● To do: For this exercise, transcribe the records below without changing a word.
Data listing section start
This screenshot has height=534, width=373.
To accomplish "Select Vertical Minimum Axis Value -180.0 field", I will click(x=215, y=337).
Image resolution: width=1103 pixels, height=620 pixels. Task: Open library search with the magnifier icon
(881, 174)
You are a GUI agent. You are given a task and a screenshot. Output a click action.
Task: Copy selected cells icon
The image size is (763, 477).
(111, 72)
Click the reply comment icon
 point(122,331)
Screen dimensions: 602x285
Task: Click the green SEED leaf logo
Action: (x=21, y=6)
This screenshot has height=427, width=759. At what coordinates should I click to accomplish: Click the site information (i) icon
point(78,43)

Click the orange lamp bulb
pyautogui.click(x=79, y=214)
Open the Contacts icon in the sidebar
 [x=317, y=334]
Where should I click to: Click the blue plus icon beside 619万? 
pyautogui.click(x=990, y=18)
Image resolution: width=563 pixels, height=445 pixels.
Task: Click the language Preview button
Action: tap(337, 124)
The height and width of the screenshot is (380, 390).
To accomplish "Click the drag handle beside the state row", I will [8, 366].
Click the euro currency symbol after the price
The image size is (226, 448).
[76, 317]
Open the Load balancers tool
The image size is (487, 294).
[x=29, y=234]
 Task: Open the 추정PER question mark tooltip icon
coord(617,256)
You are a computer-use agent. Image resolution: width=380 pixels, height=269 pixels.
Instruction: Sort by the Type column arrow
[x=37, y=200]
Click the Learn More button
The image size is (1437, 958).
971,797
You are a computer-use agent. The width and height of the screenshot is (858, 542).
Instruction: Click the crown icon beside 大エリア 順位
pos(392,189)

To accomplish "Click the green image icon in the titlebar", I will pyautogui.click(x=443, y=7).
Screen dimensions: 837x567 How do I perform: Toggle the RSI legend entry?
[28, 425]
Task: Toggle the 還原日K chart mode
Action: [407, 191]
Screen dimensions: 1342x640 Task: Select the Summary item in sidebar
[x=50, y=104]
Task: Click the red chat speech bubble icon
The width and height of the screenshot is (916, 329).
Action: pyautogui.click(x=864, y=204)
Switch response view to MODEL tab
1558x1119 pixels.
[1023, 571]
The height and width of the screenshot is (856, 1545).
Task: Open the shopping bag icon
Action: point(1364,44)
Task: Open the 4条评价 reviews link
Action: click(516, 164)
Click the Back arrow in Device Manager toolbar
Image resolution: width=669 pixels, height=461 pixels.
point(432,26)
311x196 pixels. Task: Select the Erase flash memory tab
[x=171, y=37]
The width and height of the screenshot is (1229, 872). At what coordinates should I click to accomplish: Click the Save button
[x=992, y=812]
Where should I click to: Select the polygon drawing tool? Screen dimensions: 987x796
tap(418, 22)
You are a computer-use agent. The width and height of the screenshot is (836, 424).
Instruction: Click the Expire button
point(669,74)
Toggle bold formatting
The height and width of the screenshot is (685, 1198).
Data listing section end
● Output:
This screenshot has height=534, width=373.
To accomplish "Select Vertical Minimum Axis Value -180.0 field", I will click(x=215, y=337).
Image resolution: width=1103 pixels, height=620 pixels. Task: Open library search with the magnifier icon
(881, 174)
You are a GUI agent. You are given a task and a screenshot. Output a click action.
Task: Copy selected cells icon
The image size is (763, 477).
(111, 72)
Click the reply comment icon
 point(122,331)
Screen dimensions: 602x285
Task: Click the green SEED leaf logo
Action: (x=21, y=6)
This screenshot has height=427, width=759. At what coordinates should I click to accomplish: Click the site information (i) icon
point(78,43)

Click the orange lamp bulb
pyautogui.click(x=79, y=214)
Open the Contacts icon in the sidebar
 [x=317, y=334]
Where should I click to: Click the blue plus icon beside 619万? 
pyautogui.click(x=990, y=18)
Image resolution: width=563 pixels, height=445 pixels.
Task: Click the language Preview button
Action: tap(337, 124)
The height and width of the screenshot is (380, 390).
To accomplish "Click the drag handle beside the state row", I will [8, 366].
Click the euro currency symbol after the price
The image size is (226, 448).
[76, 317]
Open the Load balancers tool
The image size is (487, 294).
[x=29, y=234]
 Task: Open the 추정PER question mark tooltip icon
coord(617,256)
You are a computer-use agent. Image resolution: width=380 pixels, height=269 pixels.
Instruction: Sort by the Type column arrow
[x=37, y=200]
Click the Learn More button
The image size is (1437, 958).
971,797
You are a computer-use agent. The width and height of the screenshot is (858, 542).
Instruction: Click the crown icon beside 大エリア 順位
pos(392,189)

To accomplish "Click the green image icon in the titlebar", I will pyautogui.click(x=443, y=7).
Screen dimensions: 837x567 How do I perform: Toggle the RSI legend entry?
[28, 425]
Task: Toggle the 還原日K chart mode
Action: [407, 191]
Screen dimensions: 1342x640 Task: Select the Summary item in sidebar
[x=50, y=104]
Task: Click the red chat speech bubble icon
The width and height of the screenshot is (916, 329).
Action: pyautogui.click(x=864, y=204)
Switch response view to MODEL tab
1558x1119 pixels.
[1023, 571]
The height and width of the screenshot is (856, 1545).
Task: Open the shopping bag icon
Action: point(1364,44)
Task: Open the 4条评价 reviews link
Action: click(516, 164)
Click the Back arrow in Device Manager toolbar
Image resolution: width=669 pixels, height=461 pixels.
point(432,26)
311x196 pixels. Task: Select the Erase flash memory tab
[x=171, y=37]
The width and height of the screenshot is (1229, 872). At what coordinates should I click to accomplish: Click the Save button
[x=992, y=812]
Where should I click to: Select the polygon drawing tool? Screen dimensions: 987x796
tap(418, 22)
You are a computer-use agent. The width and height of the screenshot is (836, 424).
Instruction: Click the Expire button
point(669,74)
Toggle bold formatting
The height and width of the screenshot is (685, 1198).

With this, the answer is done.